To bring it back to the original point, all of this was caused by the simple desire to save the chat log, which should obviously just be a normal feature of the interface. But the bigger purpose of the exploration today was to ask ChatGPT a couple minor skill-testing analogy questions: questions that I think have particular importance in characterizing the limits of ChatGPT’s intelligence.
Test 3. The Copycat test.
For ChatGPT tests [1-2], click here.
The “Copycat test”, as I call it here, can illuminate the subsymbolic concepts at work from the output of a blackbox, expressed in compounds of these “atomic” terms which are comparable to relations used in defining the axioms of arithmetic, such as: “successorship”, “first”, “identity”, and then many other domain-specific subconcepts, such as knowledge of the letters of the English alphabet, as in the case of Copycat. The problem Copycat is concerned with, is applying an appropriate analogical transformation to a string of letters, given a source analogy described by a sequence of letters of the alphabet, e.g., “ABC is to ABD, as DEF is to ???”. The nice thing about using these very elementary concepts as the building blocks of an analogical transform, is that it has an interpretable “perceptual structure” describing its decision. For this reason, Copycat, and its extension Metacat, are in the top three cognitive models dearest to my heart…Actually, if I’m saying top three, then I have to include Letter Spirit and Phaeco with them, as they are each superb exemplars of “fluid analogy” type models, just operating in different problem domains: letter sequence analogies, typeface design, and Bongard problems. I explain Metacat, poorly, in this video, but it’s a good video anyway imo. The discussion of ChatGPT continues below.
1. Prompt:
ABBCCC is to AABBBC, as 123 is to?
Output: “112223”.
2. Prompt:
Output: “XYA”, and “YXA” over several attempts.…ABC is to ABD, as XYZ is to?

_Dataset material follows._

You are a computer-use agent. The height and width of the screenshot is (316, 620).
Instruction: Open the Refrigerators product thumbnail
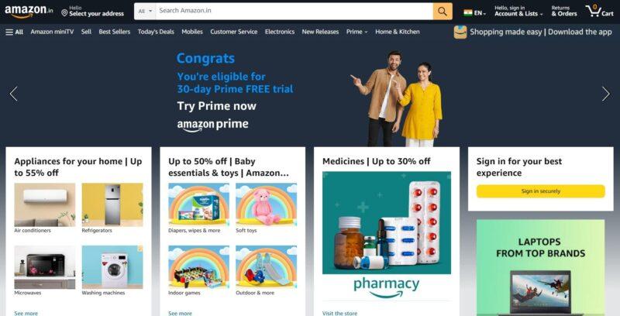click(112, 204)
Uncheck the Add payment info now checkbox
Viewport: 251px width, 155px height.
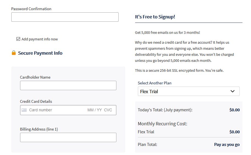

Verdict: not bad, but not great.
Test 3.1.1 – It was unexpectedly difficult to judge the quality of ChatGPT’s “112223” answer. I had “231” in mind, and I think that is a simpler answer, but ChatGPT’s answer does actually work quite well in a way. They definitely make for an interesting comparison, the more I think about it. You can use “231” to tell you the number of repetitions of the first number, “1”, then the number “2” in the second position, and the number “3” in the third position, place in its solution “112223”.
Test 3.1.2 – This was a fail I thought, as both XYA and YXA are pretty poor answers. ChatGPT is seemingly unable to infer how the use of periodic or non-periodic boundary conditions, should change the model’s internal conceptual representation of the English alphabet. Does the alphabet wrap around so that “a” is the next letter after “z”? No, and that can be modulated by an intermediary “opposite” relation connecting the first and last letters of a sequence, like “a” and “z” in this case. Activating that “opposite” relation, is critical to coming up with clever, mirrored solutions to the analogy problem, such as WYZ or even DYZ.
And then this sentence that ChatGPT came up with to justify its answer at one point was baffling to me:
the analogy is ”book is to reading as fork is to eating,” the answer would be ”XYZ is to YXA” because both pairs of words are related to common activities (reading and eating).
Test 4. Export the chat record as LaTeX
Prompt:
Can you format this conversation log in LaTeX?
Output: “Yes, I can format this conversation log in LaTeX. Here is an
example of how it might look:”
Part 2, chat record: compiled.
Verdict: decent.
Pretty good, but the section headers are redundant a bit and it abruptly cut itself off at the green highlighted bit in the pdf.